**やること:**
(A) cafe樹林の記事を2文で要約できますか?
(B) cafe樹林の記事を、最後の文の後から書き継いでもらえますか?

**抜粋本文:**
╭──
ひきこもらせない。龍谷大学内の「cafe樹林」が取り組む、誰もが挑戦できる環境づくりとは?

社会福祉法人 向陵会

京阪電車龍谷大前深草駅から歩いて5分の龍谷大学深草キャンパス内に障害者就労継続支援B型事業所の「cafe樹林」があります。

「cafe樹林」は社会福祉法人向陵会(以下、「向陵会」)が運営する施設です。2006年4月に営業を開始しました。

それ以前の2002年、龍谷大学が障害のある人も同世代の障害のない学生と交流できるオープンカレッジ「ふれあい大学」を開設し、その流れを汲んでcafe樹林が生まれ、向陵会が委託を受けたのがきっかけなのだそうです。


左が井上大さん、右が河波明子さん。

向陵会の井上大さんと、cafe樹林責任者の河波明子さんにお伺いしました。

河波さん「私がcafe樹林をお預かりしたのは2013年からです。当時はほぼ収益のあがらない場所でした。大学内に売店もありますし、障害者のメンバーはそれぞれ馴染めていなくて裏で喧嘩もしてますし、働くことに対する意欲が全く見られない中で、私自身もお預かりした時はどうしようかと思っていました。」

転機は5人の大学生。

河波さんは状況を改善していくために、大学生にお手伝いしてほしいと呼びかけたそうです。すると経済学部の学生5人が訪ねてきたのだとか。

河波さん「最初はゼミの延長でリサーチのために来られたんですが、実情を知って『手伝います』と言ってくれたんです。それが転機になりました。」

5人の大学生が集まり、朝8時から来て障害のあるメンバーたちと食事をともにし、世話をしてくれたといいます。口コミや、SNSを立ち上げて発信したことで、他の学生たちもcafe樹林の存在を知り、出入りするようになったそうです。

河波さん「その頃、学内に配布されている冊子の中の、龍谷大学の町家キャンパスで野菜を売っているという記事が目に飛び込んできて、『この野菜を販売している学生たちに会いたい』とメンバーに話したら、そのグループに声をかけてくれて、お店に来てくれたことがきっかけで、3年間、大学に来られていない学生と知り合ったんです。」

ひきこもり状態の学生とつながった。
╰──
**提供資料:**
╭──
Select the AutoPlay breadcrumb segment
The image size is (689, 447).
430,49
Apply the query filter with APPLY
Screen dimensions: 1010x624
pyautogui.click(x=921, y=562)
╰──
**本演習の解答:**
(A) 「cafe樹林」は龍谷大学深草キャンパス内にある障害者就労継続支援B型事業所で、社会福祉法人向陵会が運営し、2006年4月に営業を開始しました。責任者の河波明子さんが2013年に預かった当時はほぼ収益があがらず、メンバーにも働く意欲が見られませんでしたが、呼びかけに応じた経済学部の学生5人が手伝い始めたことが転機となり、口コミやSNSを通じて他の学生たちも出入りするようになりました。

(B)
河波さん「『2年間休学している』とか、『ゼミから落ちこぼれた』とか、そういった仲間をここに集めてきたんですよ。人が人を呼んで43名集まってきたんです。こんな優秀な人たちが苦しんでいたんだと思って、本当にびっくりしました。」

親がリストラや倒産に遭い、ご飯を食べていないなどの情報が「cafe樹林」に集まってくるようになったといいます。

河波さん「それで朝におにぎりを提供するようにしたんですね。」

井上さん「大学にさえなかなか出て来られない人はいるんですよ。彼らが傷つく前にフォローしてあげて、次の段階を踏む事業なんです。完全にひきこもってしまった方が、ここを訪ねてくることはやっぱり少なくて、予備軍のような人たちを、もう1回立て直してあげる事業に取り組んでいます。」

井上さんは未来を見据えて語ります。

井上さん「ひきこもらせない方法を考えていかないと。ひきこもってしまったら、社会に出していくには労力や体力も使うし、彼らが社会に出る準備も大変な部分があるから予防的な部分をやれることは意義があると思って、取り組んでいます。」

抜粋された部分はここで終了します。